Cysts are pockets filled with fluid or gas that form beneath the skin. Sebaceous cysts are most common. They form out of sebaceous glands. To the touch, a sebaceous cyst is firm but a bit soft. Most are painless. Sebaceous cysts can form anywhere on skin. They are common causes of a hard lump in the earlobe.

Baker’s cysts are also common. They, however, occur behind the knee rather than on the calf muscle. People diagnosed with arthritis or who have sustained a cartilage tear are more likely to develop Baker’s cysts.

Like Baker’s cysts, ganglion cysts occur above the calf muscles. They arise from joint tissues. Ganglion cysts are common causes of lump on the wrist under the skin. A ganglion cyst can also form a hard lump on top of the foot.

Hemangioma

Hemangiomas are noncancerous growths that form on blood vessels. They mostly appear in form of red nodules in the skin. Hemangiomas are common in infants but can also occur later in life. A red lump on the neck of a child can for example be a hemangioma.

Infections

Infections such as calf muscle myositis or boils can also be responsible for calf muscle lumps. Calf muscle myositis is an autoimmune disease that sees the immune system attack healthy calf muscle tissues. Boils form on skin in form of painful pus-filled bumps. They are common on damaged or cracked skin.

Is a hard lump in calf muscle a sign of cancer?

It is not common for cancer tumors to develop in calf muscles. A rare type of cancer known as sarcoma can however develop in the connective tissues of calf muscles. It can also be that cancer cells have migrated from another part of the body. Melanoma cancer can start on the skin covering calf muscles. Skin cancer mostly occurs on skin regions exposed to sun.

Cancer lumps are mostly hard, firm and painless. They also tend to form irregular edges and rough tops. Not all cancer lumps will manifest these characteristics however. For example, you can have a hard painful lump in the genital area that is cancerous. The typical characteristic is continuous incremental growth in size and mass.

See your doctor if you notice a lump that has no particular cause or is accompanied by signs of malignancy such as gradually changing in size, shape and texture. You can also consider going for regular medical checkups. You will find that cancer lumps rarely manifest any symptoms in early stages.

Diagnosis and treatment for lump in calf muscle

Diagnosis

Lumps such as caused by cysts and boils can be identified after a physical-exam.

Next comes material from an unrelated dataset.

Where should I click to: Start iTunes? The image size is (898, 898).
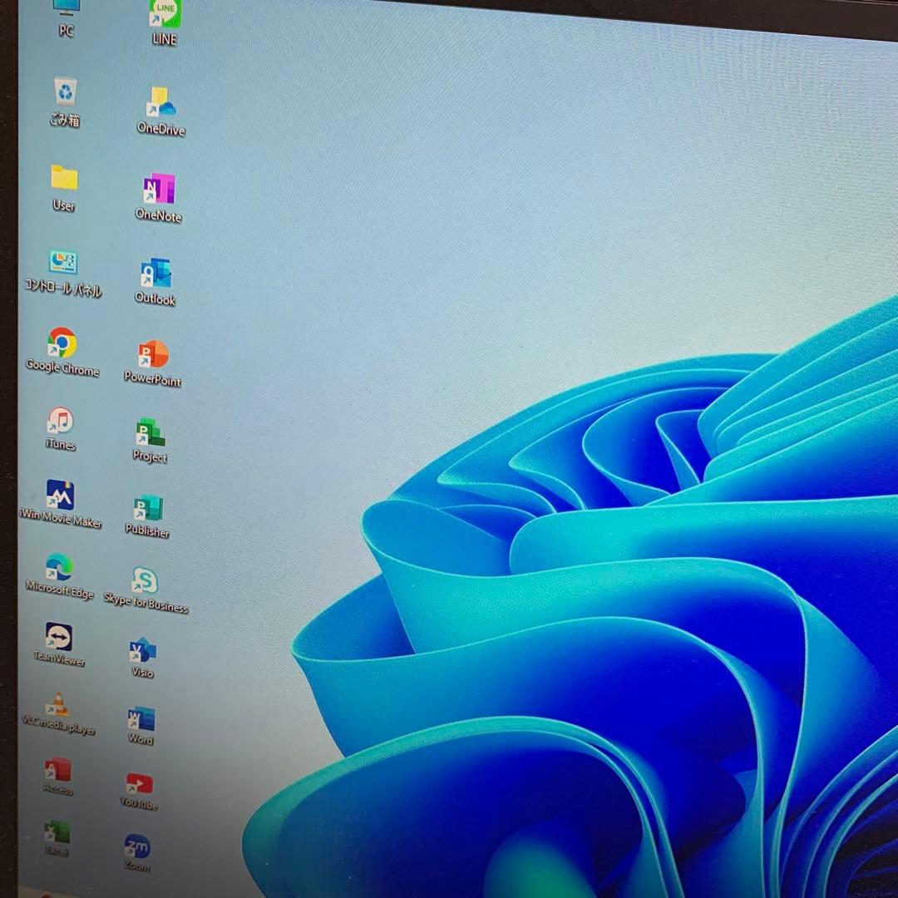pyautogui.click(x=61, y=422)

Tumors and injuries require MRIs, CT scans, X-rays and ultrasound tests.

Treatment

Benign tumors and harmless ones such as sebaceous cysts do not require medical treatment. Your doctor may however remove them surgically if necessary.

Injured calf muscles can be treated through surgery. This is especially so if the injury has resulted in total muscle tear.

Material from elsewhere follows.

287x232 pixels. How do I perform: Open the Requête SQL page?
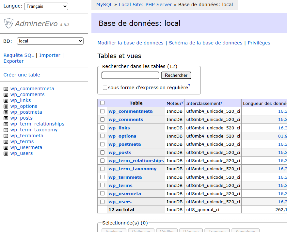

Antibiotics, pain relievers and corticosteroids may also be prescribed depending on the cause of the lump. Antibiotics fight bacterial infections such as in boils and abscess. Corticosteroids work by reducing inflammation such as caused by autoimmune diseases.

Malignant tumors are treated through surgery, radiation therapy and chemotherapy. These treatment options have higher chances of succeeding if the lumps are in their early stages. It is for this reason that you are advised to have any lump checked by your doctor.

At home, you try measures such as wrapping injured calf muscles with a bandage. Additional pressure on injured muscles will compromise recovery, so enough rest is essential. You can also try cold compressing on the injured muscles to reduce pain and swelling. Always report any form of muscle injury to your doctor. You will find that some muscle injuries occur over time. Also, supervised recovery measures are more effective.